"See her?" repeated the lawyer. "No; how could I? She's in Europe for educational advantages—at a convent somewhere, I believe."
"Oh," said Gerald, "a child, is she? I had fancied, I don't know why, that she was a grown-up young lady."
"I couldn't tell you what her age is, but it must be over twenty- one or she couldn't have executed the power of attorney, and that was looked into at the start and found quite regular."
"I see," replied Gerald slowly; but the topic had started Mr. Hall on a fresh trail, and he broke in—
"And it was the only thing in order in the whole business. Do you know we came within an ace of losing, all through their confounded careless way of keeping their papers?"

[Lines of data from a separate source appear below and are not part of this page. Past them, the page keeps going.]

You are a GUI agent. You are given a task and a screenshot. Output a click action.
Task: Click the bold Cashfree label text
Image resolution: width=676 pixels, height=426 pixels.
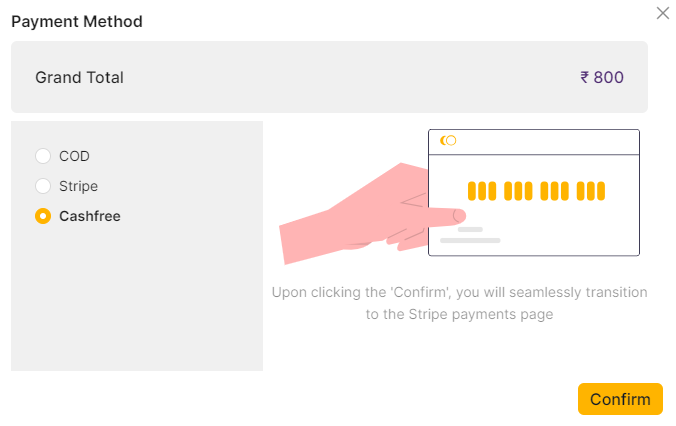(90, 216)
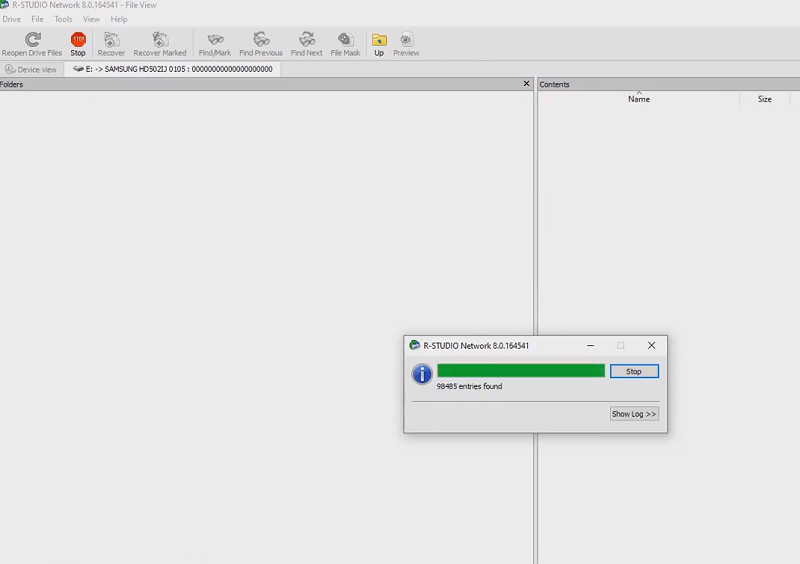Open Find/Mark from the toolbar

coord(214,40)
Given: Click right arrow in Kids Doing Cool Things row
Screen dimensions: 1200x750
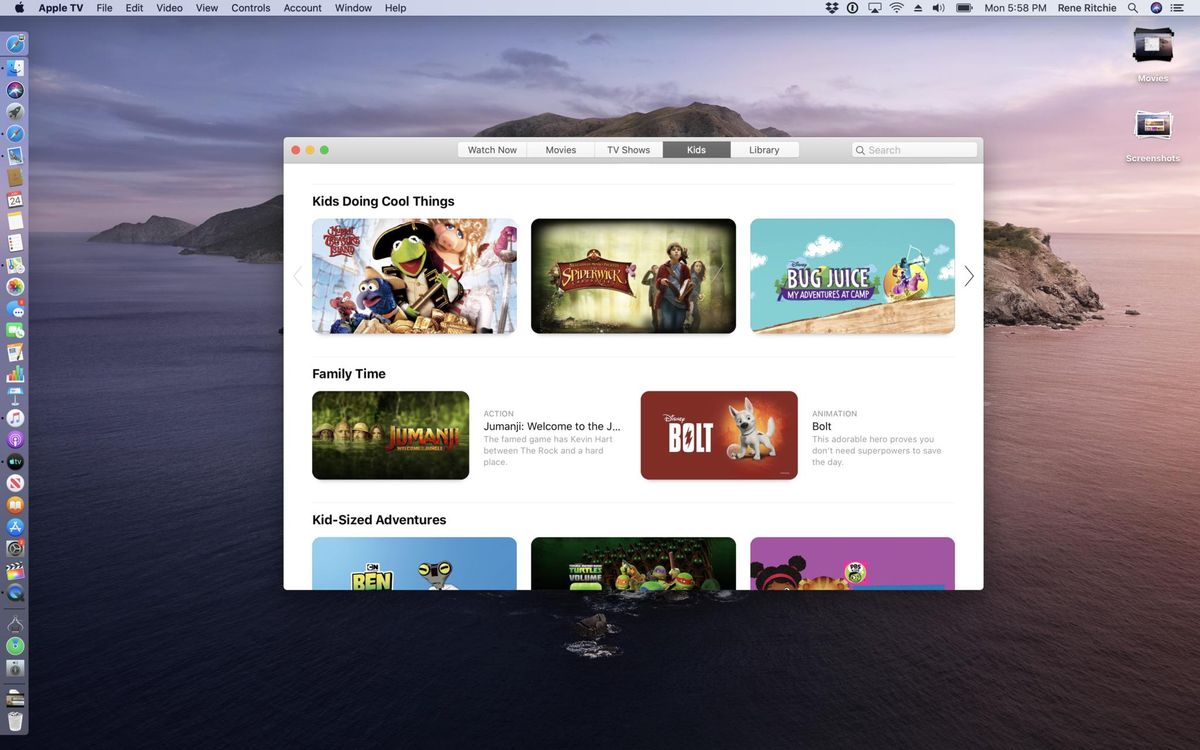Looking at the screenshot, I should click(x=968, y=276).
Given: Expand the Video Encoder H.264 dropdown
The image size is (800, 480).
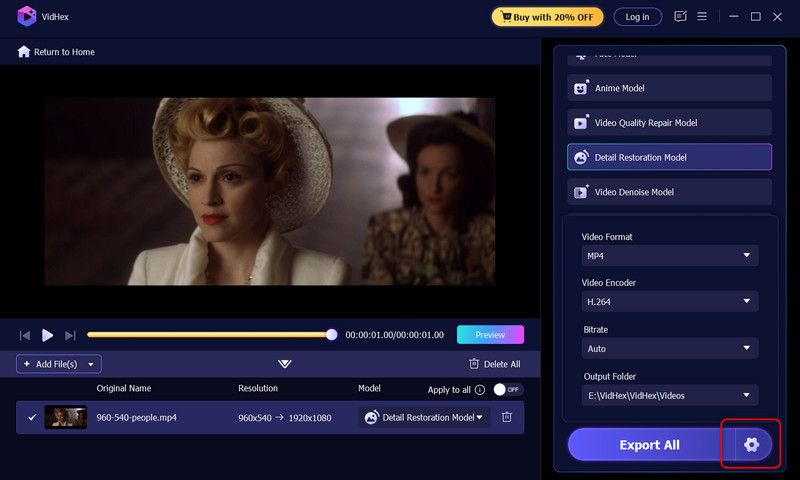Looking at the screenshot, I should tap(670, 302).
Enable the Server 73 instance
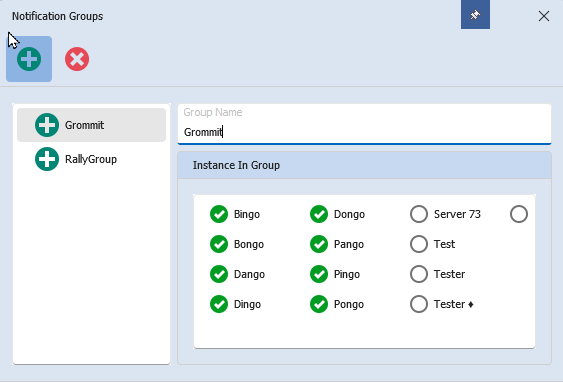Image resolution: width=563 pixels, height=382 pixels. coord(419,214)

"How did they keep them?" inquired Gerald listlessly. The suit appeared to be a commonplace one, and the young man's interest began to wane.
"They didn't keep them at all," exclaimed Mr. Hall indignantly. "Fancy, the original deed—the old Spanish grant—the very keystone of our case, was not to be found till the last moment, and then only by the merest accident, and where do you suppose it was?"
"I haven't an idea," answered Gerald, stifling a yawn.
"At the back of an old print of the Madonna. It had been framed and hung up as an ornament, I suppose, Heaven knows when; and by- and-by some smart Aleck came along and thought the mother and child superior as a work of art and slapped it into the frame over the deed, and there it has hung for ten years anyhow."
"That's really very curious," said Gerald, whose attention began to revive as he saw a possible column to be compiled on the details of the case that had seemed so uninteresting to his contemporaries.